Here we select rows where `Ozone` is missing (`NA`):
```{r, eval=F}
filter(airquality, is.na(Ozone))
```
And here we use `!` to reverse the expression and select rows which are not
missing:
```{r, eval=F}
filter(airquality, !is.na(Ozone))
```
:::{.exercise}
Try running these commands for yourself and experiment with changing the
operators to make select different combinations of rows
:::
###### Other logical operators {-}
There are operators for 'and'/'or' which can combine other filters.
Using `&` (and) with two condtions makes the filter more restrictive:
```{r}
filter(mtcars, hp > 200 & wt > 4)
```
In contrast, the pipe symbol, `|`, means 'or', so we match more rows:
```{r}
filter(mtcars, hp > 200 | wt > 4)
```
Finally, you can set the order in which operators are applied by using
parentheses. This means these expressions are subtly different:
```{r}
# first
filter(mtcars, (hp > 200 & wt > 4) | cyl==8)
# second reordered evaluation
filter(mtcars, hp > 200 & (wt > 4 | cyl==8))
```
:::{.exercise}
Try writing in plain English the meaning of the two filter expressions above
:::
## Sorting {- #sorting}
Sort dataframes using `arrange()` from `dplyr`:
```{r}
airquality %>%
arrange(Ozone) %>%
head
```
By default sorting is ascending, but you can use a minus sign to reverse this:
```{r}
airquality %>%
arrange(-Ozone) %>%
head
```
You can sort on multiple columns too, but the order of the variables makes a
difference. This:
```{r}
airquality %>%
select(Month, Ozone) %>%
arrange(Month, -Ozone) %>%
head
```
Is different to this:
```{r}
airquality %>%
select(Month, Ozone) %>%
arrange(-Ozone, Month) %>%
head
```
## Pipes {- #pipes}
We often want to combine `select` and `filter` (and other functions) to return a
subset of our original data.
One way to achieve this is to 'nest' function calls.

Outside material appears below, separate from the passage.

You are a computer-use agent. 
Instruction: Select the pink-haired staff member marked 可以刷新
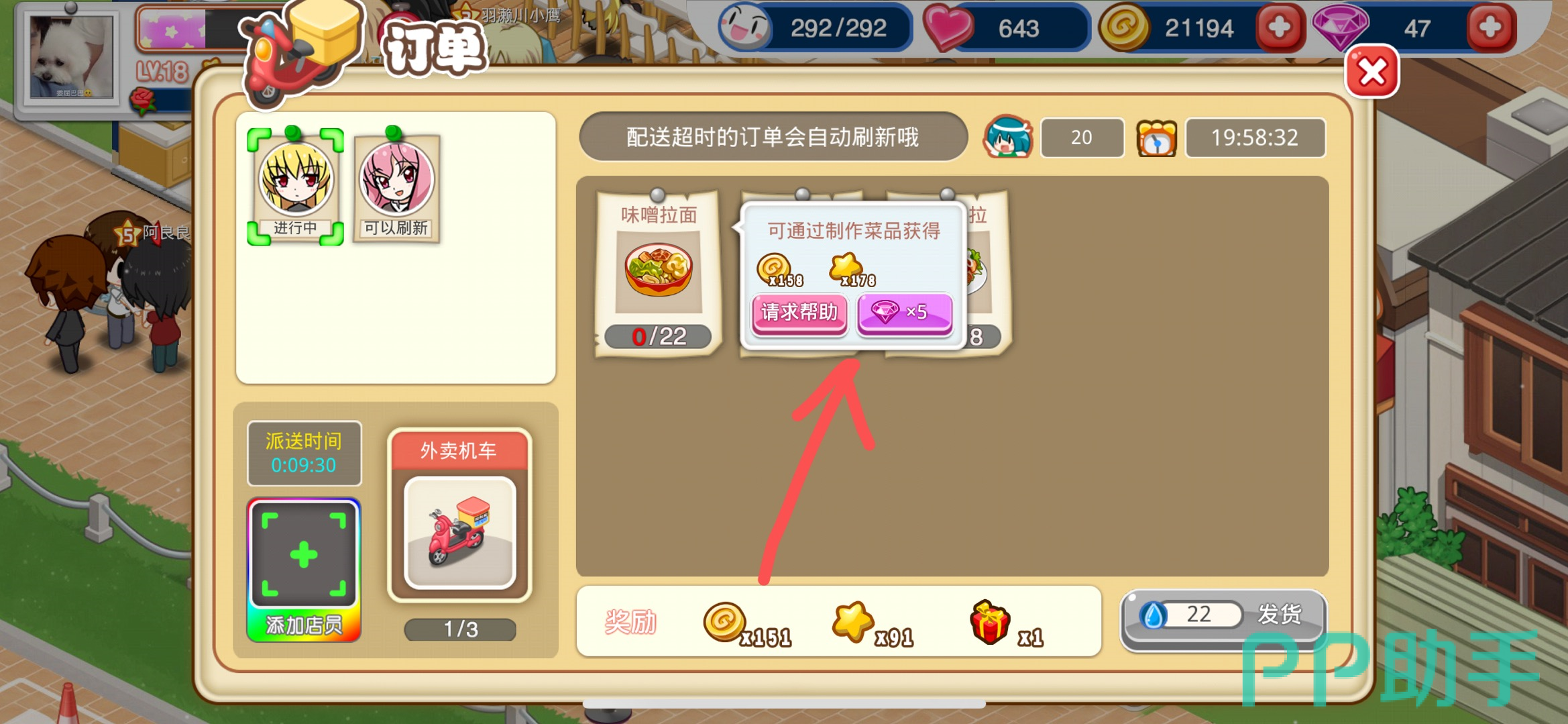[x=396, y=186]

Taking the `mtcars` data, we can select the weights of cars with a poor `mpg`:
```{r}
gas.guzzlers <- select(filter(mtcars, mpg < 15), wt)
summary(gas.guzzlers)
```
This is OK, but can be confusing to read. The more deeply nested we go, the
easier it is to make a mistake.
#### `tidyverse` provides an alternative to nested function calls, called the 'pipe'. {-}
Imagine your dataframe as a big bucket, containing data.
From this bucket, you can 'pour' your data down the screen, and it passes
through a series of tubes and filters.
At the bottom of your screen you have a smaller bucket, containing only the data
you want.
![Think of your data 'flowing' down the screen.](media/tubes.jpg)
The 'pipe' operator, `%>%` makes our data 'flow' in this way:
```{r}
big.bucket.of.data <- mtcars
big.bucket.of.data %>%
filter(mpg <15) %>%
select(wt) %>%
summary
```
:::{.explainer}
The `%>%` symbol makes the data flow onto the next step. Each function which
follows the pipe takes the incoming data as it's first input.
:::
Pipes do the same thing as nesting functions, but the code stays more readable.
It's especially nice because the order in which the functions happen is the same
as the order in which we read the code (the opposite is true for nested
functions).
We can save intermediate 'buckets' for use later on:
```{r}
smaller.bucket <- big.bucket.of.data %>%
filter(mpg <15) %>%
select(wt)
```
This is an incredibly useful pattern for processing and working with data.
We can 'pour' data through a series of filters and other operations, saving
intermediate states where necessary.
:::{.tip}
You can insert the `%>%` symbol in RStdudio by typing `cmd-shift-M`, which saves
a lot of typing.
:::
## Modifying and creating new columns {- #mutate}
We often want to compute new columns from data we already have.
Imagine we had heights stored in cm, and weights stored in kg for 100
participants in a study on weight loss:
```{r}
set.seed(1234)
weightloss <- tibble(
height_cm = rnorm(100, 150, 20),
weight_kg = rnorm(100, 65, 10)
)
```
```{r}
weightloss %>% head
```
If we want to compute each participants' Body Mass Index, we first need to
convert their height into meters. We do this with mutate:
```{r}
weightloss %>%
mutate(height_meters = height_cm / 100) %>%
head
```
We then want to calculate BMI:
```{r}
weightloss %>%
mutate(height_meters = height_cm / 100,
bmi = weight_kg / height_meters ^ 2) %>%
head
```
:::{.tip}
You could skip the intermediate step of converting to meters and write:
`bmi = weight_kg / (height_cm/100) ^ 2`. But it's often best to be explicit and
simplify each operation.
:::